You are right, on x86 the tlb_single_page_flush_ceiling seems to be
33, so for an HPAGE_SIZE range the code does a local_flush_tlb()
always. I would say a single page TLB flush is more efficient than a
whole TLB flush but I'm not familiar enough with x86.

Alternatively, I could introduce a flush_tlb_pmd_huge_page (suggested
by Andrea separately) and let the architectures deal with this as they
see fit. The default definition would do a flush_tlb_range(vma,
address, address + HPAGE_SIZE). For arm64, I'll define it as
flush_tlb_page(vma, address).

--
Catalin

2015-07-22 23:05:23

by Dave Hansen

[permalink] [raw]
Subject: Re: [PATCH] mm: Flush the TLB for a single address in a huge page

On 07/22/2015 03:48 PM, Catalin Marinas wrote:
> You are right, on x86 the tlb_single_page_flush_ceiling seems to be
> 33, so for an HPAGE_SIZE range the code does a local_flush_tlb()
> always. I would say a single page TLB flush is more efficient than a
> whole TLB flush but I'm not familiar enough with x86.

The last time I looked, the instruction to invalidate a single page is
more expensive than the instruction to flush the entire TLB. We also
don't bother doing ranged flushes _ever_ for hugetlbfs TLB
invalidations, but that was just because the work done around commit
e7b52ffd4 didn't see any benefit.

That said, I can't imagine this will hurt anything. We also have TLBs
that can mix 2M and 4k pages and I don't think we did back when we put
that code in originally.

2015-07-23 10:49:48

by Catalin Marinas

[permalink] [raw]
Subject: Re: [PATCH] mm: Flush the TLB for a single address in a huge page

On Thu, Jul 23, 2015 at 12:05:21AM +0100, Dave Hansen wrote:
> On 07/22/2015 03:48 PM, Catalin Marinas wrote:
> > You are right, on x86 the tlb_single_page_flush_ceiling seems to be
> > 33, so for an HPAGE_SIZE range the code does a local_flush_tlb()
> > always.
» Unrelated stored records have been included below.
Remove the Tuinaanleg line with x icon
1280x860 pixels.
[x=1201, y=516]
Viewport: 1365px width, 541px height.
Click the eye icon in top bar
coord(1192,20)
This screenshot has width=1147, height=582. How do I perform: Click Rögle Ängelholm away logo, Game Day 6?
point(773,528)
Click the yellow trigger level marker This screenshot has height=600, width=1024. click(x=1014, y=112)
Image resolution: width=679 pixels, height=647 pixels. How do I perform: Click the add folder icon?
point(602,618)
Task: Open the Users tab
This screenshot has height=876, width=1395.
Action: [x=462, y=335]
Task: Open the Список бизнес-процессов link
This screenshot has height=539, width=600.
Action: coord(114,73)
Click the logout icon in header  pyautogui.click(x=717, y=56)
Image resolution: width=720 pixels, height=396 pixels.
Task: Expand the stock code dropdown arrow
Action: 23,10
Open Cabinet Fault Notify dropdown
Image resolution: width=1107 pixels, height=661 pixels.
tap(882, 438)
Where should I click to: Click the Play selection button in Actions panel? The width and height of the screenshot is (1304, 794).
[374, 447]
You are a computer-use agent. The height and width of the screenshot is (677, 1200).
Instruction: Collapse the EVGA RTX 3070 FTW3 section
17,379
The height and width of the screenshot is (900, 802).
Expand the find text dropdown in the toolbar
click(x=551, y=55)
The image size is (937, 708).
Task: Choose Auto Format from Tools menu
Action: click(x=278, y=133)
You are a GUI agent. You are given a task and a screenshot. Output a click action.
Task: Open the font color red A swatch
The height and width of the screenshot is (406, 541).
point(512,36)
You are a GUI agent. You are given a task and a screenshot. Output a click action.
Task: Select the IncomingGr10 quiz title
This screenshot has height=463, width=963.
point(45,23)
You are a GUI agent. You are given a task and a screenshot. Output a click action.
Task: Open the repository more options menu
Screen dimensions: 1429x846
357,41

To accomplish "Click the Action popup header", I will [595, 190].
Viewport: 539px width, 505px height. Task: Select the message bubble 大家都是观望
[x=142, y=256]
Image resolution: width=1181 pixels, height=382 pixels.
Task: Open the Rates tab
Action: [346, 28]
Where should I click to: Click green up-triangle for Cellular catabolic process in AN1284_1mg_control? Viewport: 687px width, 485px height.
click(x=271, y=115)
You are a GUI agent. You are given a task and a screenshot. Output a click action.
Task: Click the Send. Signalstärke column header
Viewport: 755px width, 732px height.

I would say a single page TLB flush is more efficient than a
> > whole TLB flush but I'm not familiar enough with x86.
>
> The last time I looked, the instruction to invalidate a single page is
> more expensive than the instruction to flush the entire TLB.

I was thinking of the overall cost of re-populating the TLB after being
nuked rather than the instruction itself.

> We also don't bother doing ranged flushes _ever_ for hugetlbfs TLB
> invalidations, but that was just because the work done around commit
> e7b52ffd4 didn't see any benefit.

For huge pages, there are indeed fewer page table levels to fetch, so I
guess the impact is not significant. With virtualisation/nested pages,
at least on ARM, refilling the TLB for guest would take longer (though
it's highly dependent on the microarchitecture implementation, whether
it caches the guest PA to host PA separately).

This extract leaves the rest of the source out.